To permit plaintiffs to recover in this action would not involve applying settled New York law to the facts, but instead would significantly extend its principles well beyond the limits of the reported New York cases. A federal court should not make such a policy-based extension of state law, a development better left to the state's own courts or its legislature. Cornellier v. American Casualty Co., 389 F.2d 641, 644-45 (2d Cir. 1968).

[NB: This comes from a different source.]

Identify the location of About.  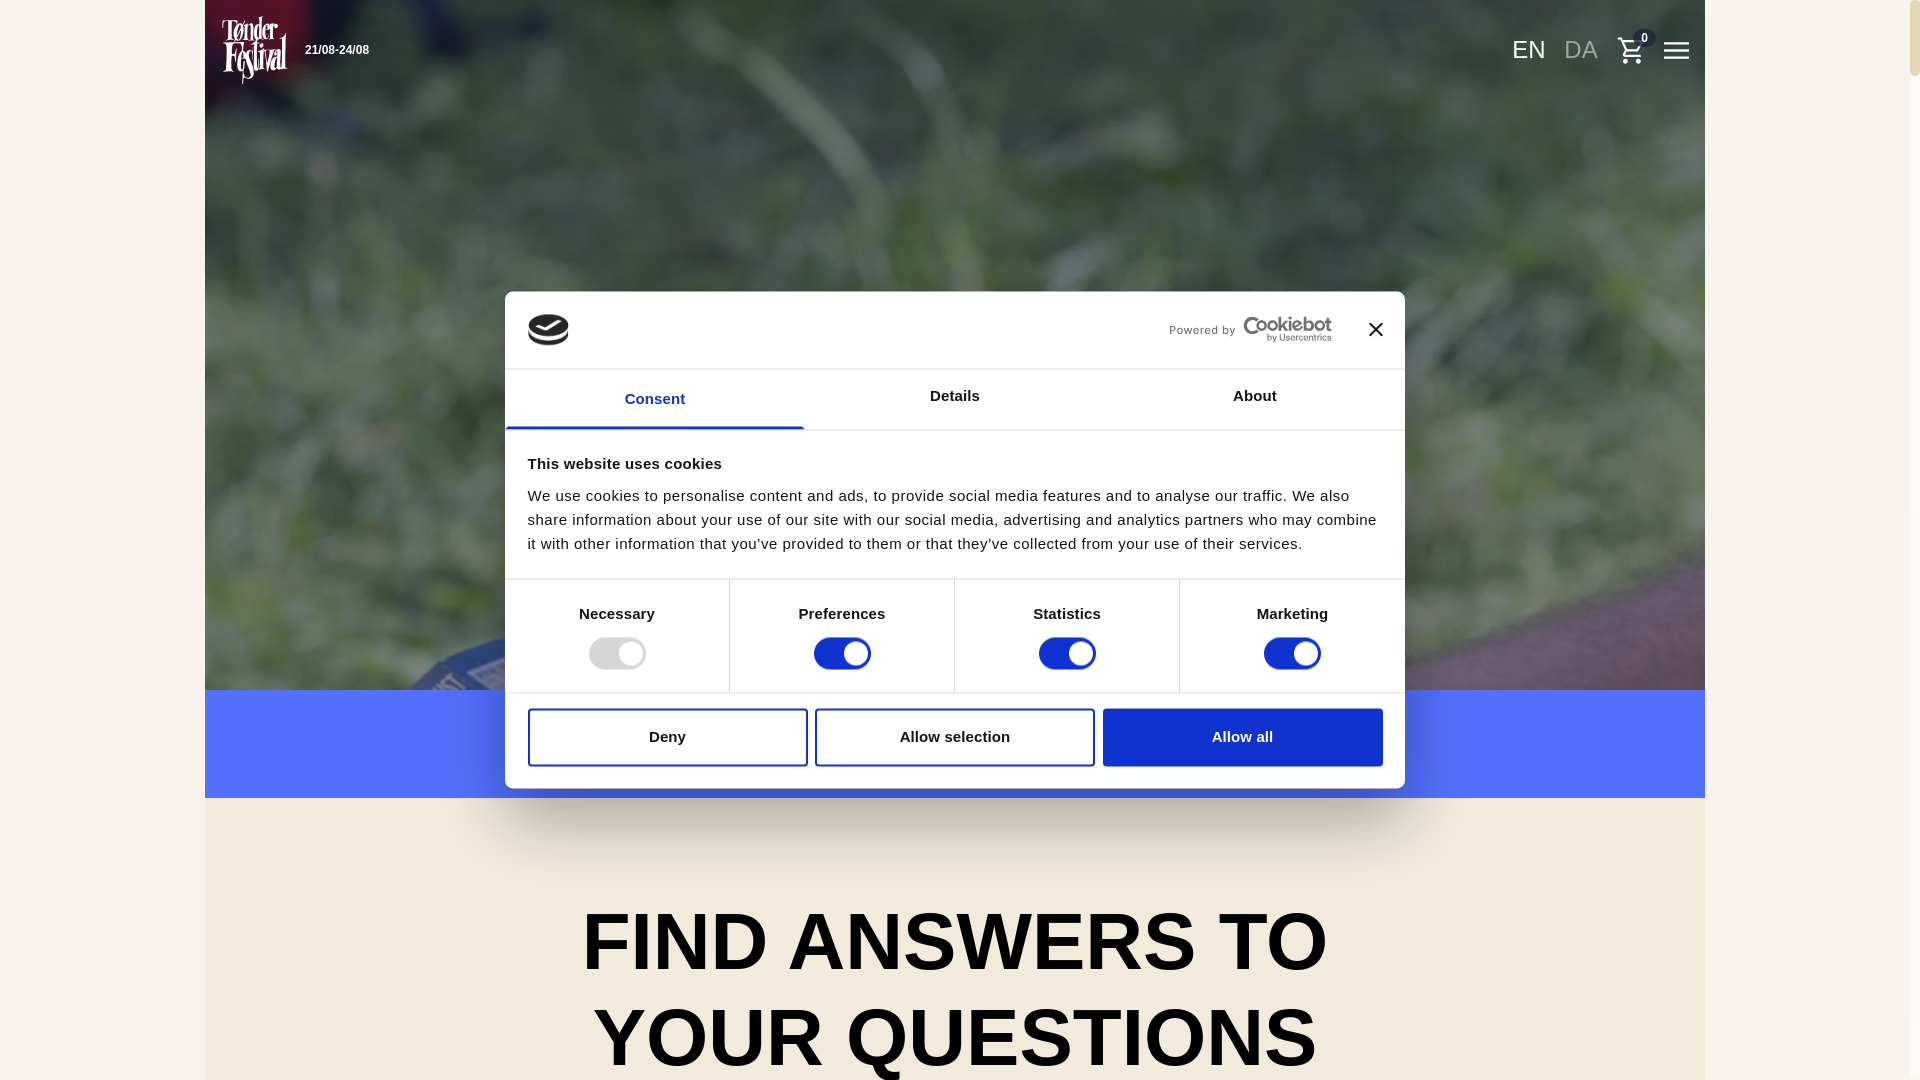
(1255, 398).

We conclude that plaintiffs' claims for emotional distress recklessly inflicted upon them by defendant's extreme and outrageous conduct of bludgeoning their daughter, causing her death, are not actionable, because (1) New York has not permitted recovery for emotional distress inflicted recklessly but not intentionally; (2) New York does not permit a "bystander" to recover for psychic injury resulting from harm inflicted on another; and (3) even if New York law permitted both of the foregoing, when the harm causes death, the plaintiffs' recovery is limited to those pecuniary injuries authorized by New York's wrongful death statute. Consequently, the judgment, insofar as it is appealed from, is reversed, and the action is remanded with a direction to dismiss plaintiffs' claims for damages for emotional distress.